Requirements ->
Format everything from the line containing "This screenshot has height=412, width=788." down to the line containing "Action: click(x=26, y=289)" as a numbered list, omitting blank lines and leaving out the pictures.

Records for this exercise ->
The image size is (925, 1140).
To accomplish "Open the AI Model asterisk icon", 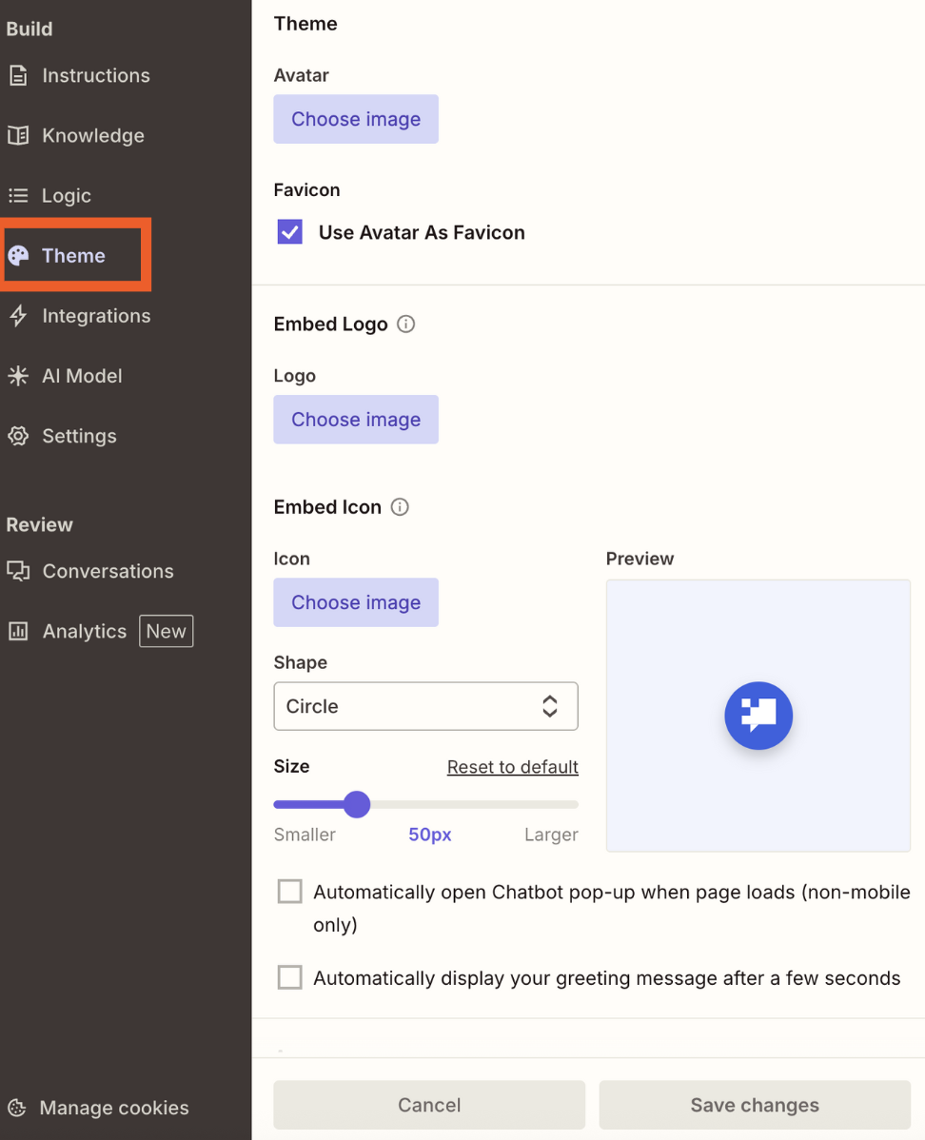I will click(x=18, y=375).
==
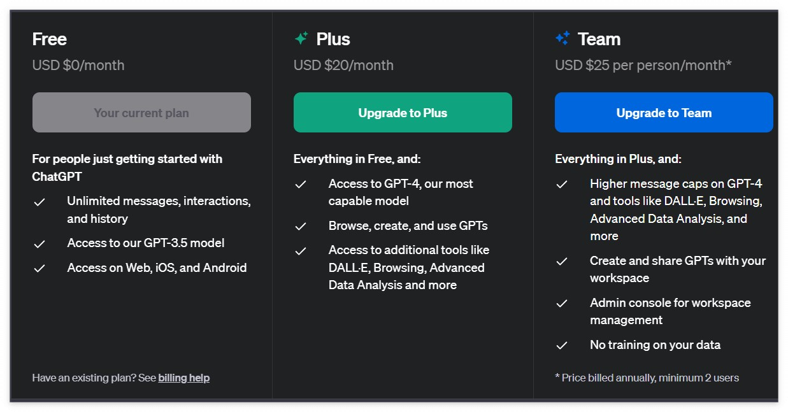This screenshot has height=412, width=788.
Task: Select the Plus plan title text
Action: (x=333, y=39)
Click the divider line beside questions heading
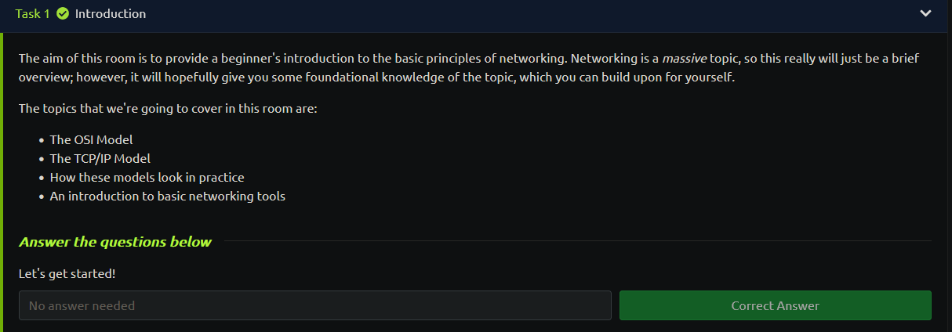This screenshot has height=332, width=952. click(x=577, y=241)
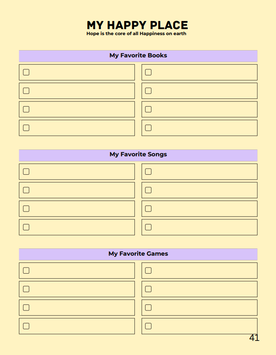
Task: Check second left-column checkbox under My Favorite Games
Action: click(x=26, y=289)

Result below ->
1. This screenshot has height=412, width=788.
2. Task: Select the Plus plan title text
3. Action: (x=333, y=39)
4. Click the divider line beside questions heading
5. This screenshot has height=332, width=952. click(x=577, y=241)
6. Task: Check second left-column checkbox under My Favorite Games
7. Action: click(x=26, y=289)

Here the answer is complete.